**ASSIGNED TASK 1**
In the ComfortDelGro earnings report below, by what percentage did third quarter net profit fall on-year?
**ASSIGNED TASK 2**
Rewrite the ComfortDelGro earnings report, everything from "Revenue for the" down to "in the statement.", with "year-on-year" in place of "on-year".
**ASSIGNED TASK 3**
Continue the report on ComfortDelGro's quarterly results beyond its last sentence.

** READING PASSAGE follows **

ComfortDelGro reported Wednesday its third quarter net profit fell 10.8 percent on-year to S$70 million on lower taxi revenue and unfavorable currency translations.
Revenue for the quarter ended 30 September rose 1.1 percent on-year to S$979 million, mainly on new acquisitions in the public transport services business, offset by the unfavorable foreign currency translation from the weaker British pound and Australian dollar, the transportation operator said in a filing to SGX.
Operating costs increased 1.8 percent on-year in the quarter to S$870.1 million, mainly on higher staff, depreciation, repair and maintenance costs, the company said.
“The global economic and political environment has weakened further in the last few months and this has weighed on our businesses, which continue to face intense competition,” Yang Ban Seng, ComfortDelGro’s managing director and CEO, said in the statement.
“Despite the significant challenges, we have managed to grow our topline, with stronger contributions from our overseas businesses. Our
Australian operations, in particular, have performed well, buoyed by the acquisitions that we made last year. Our public transport business continued to gain strength, growing both in terms of revenue and profit,” Yang added.

** End of READING PASSAGE **
** GIVEN DATA follows **

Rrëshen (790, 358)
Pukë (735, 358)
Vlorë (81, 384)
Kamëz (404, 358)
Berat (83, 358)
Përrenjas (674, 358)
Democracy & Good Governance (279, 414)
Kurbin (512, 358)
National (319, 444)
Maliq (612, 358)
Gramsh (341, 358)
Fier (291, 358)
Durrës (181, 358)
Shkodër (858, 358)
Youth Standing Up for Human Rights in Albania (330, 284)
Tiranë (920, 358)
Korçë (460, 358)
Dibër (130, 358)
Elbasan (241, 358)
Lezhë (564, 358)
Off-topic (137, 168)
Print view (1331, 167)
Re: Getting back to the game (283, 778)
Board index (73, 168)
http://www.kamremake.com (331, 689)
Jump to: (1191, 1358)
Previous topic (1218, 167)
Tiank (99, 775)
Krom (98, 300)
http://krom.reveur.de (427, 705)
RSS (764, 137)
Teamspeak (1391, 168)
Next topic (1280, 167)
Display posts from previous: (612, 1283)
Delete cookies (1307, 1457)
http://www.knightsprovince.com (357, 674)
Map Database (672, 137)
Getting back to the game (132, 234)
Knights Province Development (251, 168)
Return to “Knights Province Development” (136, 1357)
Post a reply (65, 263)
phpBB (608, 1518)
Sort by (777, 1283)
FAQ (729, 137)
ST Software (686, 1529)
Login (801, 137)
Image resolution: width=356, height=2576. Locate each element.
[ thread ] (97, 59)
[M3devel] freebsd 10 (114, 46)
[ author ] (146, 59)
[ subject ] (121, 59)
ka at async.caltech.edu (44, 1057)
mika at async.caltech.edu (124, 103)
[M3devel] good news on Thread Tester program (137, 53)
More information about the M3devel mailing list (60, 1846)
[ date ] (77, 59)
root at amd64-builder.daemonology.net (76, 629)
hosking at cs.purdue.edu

** End of GIVEN DATA **

**ANSWER 1**
10.8 percent

**ANSWER 2**
Revenue for the quarter ended 30 September rose 1.1 percent year-on-year to S$979 million, mainly on new acquisitions in the public transport services business, offset by the unfavorable foreign currency translation from the weaker British pound and Australian dollar, the transportation operator said in a filing to SGX.
Operating costs increased 1.8 percent year-on-year in the quarter to S$870.1 million, mainly on higher staff, depreciation, repair and maintenance costs, the company said.
“The global economic and political environment has weakened further in the last few months and this has weighed on our businesses, which continue to face intense competition,” Yang Ban Seng, ComfortDelGro’s managing director and CEO, said in the statement.

**ANSWER 3**
The public transport services business posted revenue of S$727.1 million, up 4.5 percent on-year, mainly on acquisitions in Australia, higher fees earned from higher mileage operated, and a better performance from bus services and higher average fares and higher ridership on rail services in Singapore.
“Revenue from the Public Transport Services Business in Singapore is expected to be higher. However, it will continue to experience significant cost pressures from operating and maintenance costs,” the company said.
The taxi business posted revenue of S$162.1 million, down 9.6 percent on-year in the quarter, as intensifying competition resulted in a lower operating fleet.
The automotive engineering services business posted revenue fell 10.3 percent on-year to S$61 million on lower fuel volume sold with a reduced taxi fleet.